OAuth authentication parameters

Vertica OAuth authentication records use the following parameters to determine how to validate client OAuth tokens and how to contact the identity provider during the validation process.

Vertica OAuth authentication records uses parameters to determine how to validate client OAuth tokens and how to contact the identity provider during the validation process. These parameters should be set with ALTER AUTHENTICATION.

Just-in-time provisioning parameters

The following parameters configure just-in-time user provisioning (JIT):

groups_claim_name

Sets the group claim name for the authentication record. This setting overrides the OAuth2JITGroupsClaimName security parameter.

oauth2_jit_enabled

Whether to enable just-in-time user provisioning. This parameter accepts the following values:

'yes': Vertica uses automatic role assignment.
'no' or unset: You must manually create each user and grant the user an oauth authentication record before they can authenticate to Vertica with OAuth tokens.

oauth2_jit_authorized_roles

When set, the OAuth user specifies roles that can use JIT user provisioning. When omitted, any OAuth user can use JIT provisioning.

This parameter accepts one or more roles as a comma-separated list.

role_group_suffix

OpenText Directory Service (OTDS) only.

Appends a value to the role or group name associated with the OAuth record. Vertica uses this value to identify users during authorization. Vertica recommends that you append your subscription ID in the following format: @subscriptionID.

roles_claim_name

Sets the roles claim name for the authentication record. This setting overrides the OAuth2JITRolesClaimName security parameter.

Validation modes

OAuth authentication records have two modes for validating OAuth tokens, each specified with the authentication parameter validate_type.

validate_type accepts one of the following values:

IDP (default): Validate OAuth tokens by contacting the identity provider. This validation type requires the client to specify their client secret. This should be used with confidential clients (set for each client by the identity provider).
JWT: Validate OAuth tokens by verifying that it was signed by the identity provider's private key. This does not require Vertica to contact the identity provider for validation and should be used for public clients (set for each client by the identity provider).

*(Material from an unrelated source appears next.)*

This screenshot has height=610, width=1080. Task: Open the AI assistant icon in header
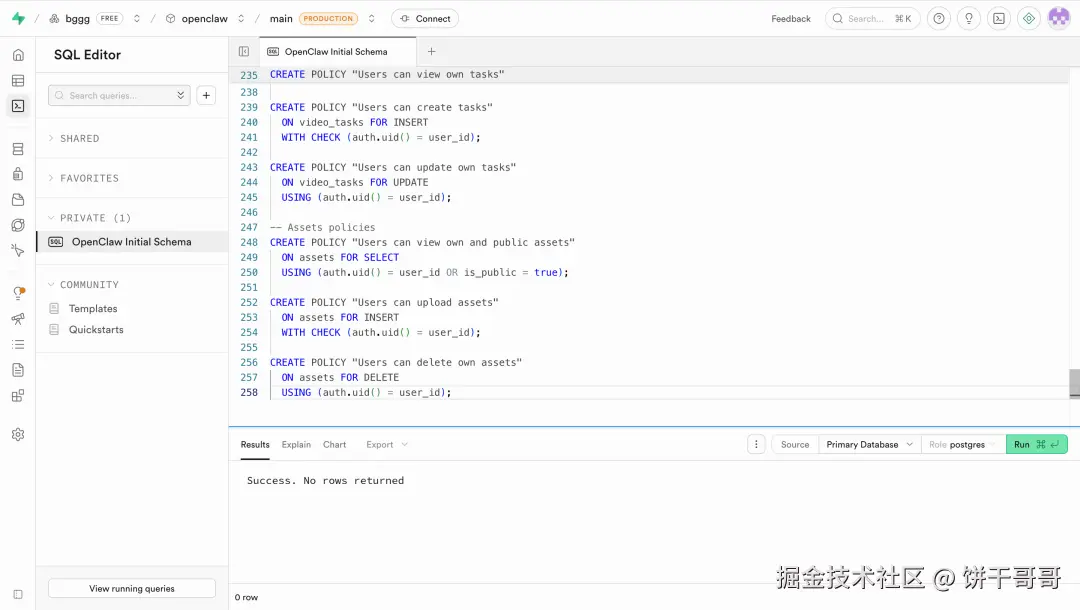pyautogui.click(x=1028, y=19)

Each validation mode uses a different set of parameters, which are detailed in the sections below.

IDP validation parameters

The following parameters configure OAuth authentication records that use the IDP validation mode:

client_id

Required. The ID of the confidential client application registered in the identity provider. Vertica uses this ID to call the introspection API to retrieve user grants.

client_secret

Required. The secret of the confidential client application registered in the identity provider. This value is not shared with other clients.

discovery_url

Required for IDP validation if introspect_url is not specified.

Also known as the OpenID Provider Configuration Document or the well-known configuration endpoint, this endpoint contains information about the configuration and endpoints of the identity provider.

If you set the discovery_url, you do not have to set any other endpoint parameters. If you specify discovery_url and other endpoints, the discovery_url takes precedence.

introspect_url

Required if discovery_url is not specified. Used by Vertica to introspect (validate) access tokens. You must specify this parameter if you do not specify the discovery_url. For examples, see the Keycloak and Okta documentation.

auth_url

Required for single-sign on (SSO). The authorization endpoint for your identity provider.

token_url

Required for single-sign on (SSO). The token endpoint for your identity provider.

scope

Optional. The requested OAuth scopes, delimited with spaces. These scopes define the extent of access to the resource server (in this case, Vertica) granted to the client by the access token. For details, see the OAuth documentation.

validate_hostname

Optional. Boolean, whether Vertica verifies the subjectAltName of the identity provider host when establishing a connection. If enabled, the IP address or hostname of the identity provider must be set as the subjectAltName in its certificate. This parameter only applies to connections made by JDBC clients.

Hostname verification is enabled by default.

JWT validation parameters

The following parameters configure OAuth authentication records that use the JWT validation mode:

jwt_rsa_public_key: Required. In PEM format, the public key that corresponds to the private key used to sign the client's OAuth token. Vertica uses this to validate the OAuth token. If your identity provider does not natively provide PEM-formatted public keys, you must convert them to PEM format. For example, keys retrieved from an Okta endpoint are in JWK format and must be converted.
jwt_issuer: Required. The issuer of the OAuth token. This value is set by the identify provider.
jwt_user_mapping: Required. The name of the Vertica user.
jwt_accepted_audience_list: Optional. A comma-delimited list of values to accept from the client OAuth token's aud field. If set, tokens must include in aud one of the accepted audiences to authenticate.
jwt_accepted_scope_list: Optional. A comma-delimited list of values to accept from the client OAuth token's scope field. If set, tokens must include in scope at least one of the accepted scopes to authenticate.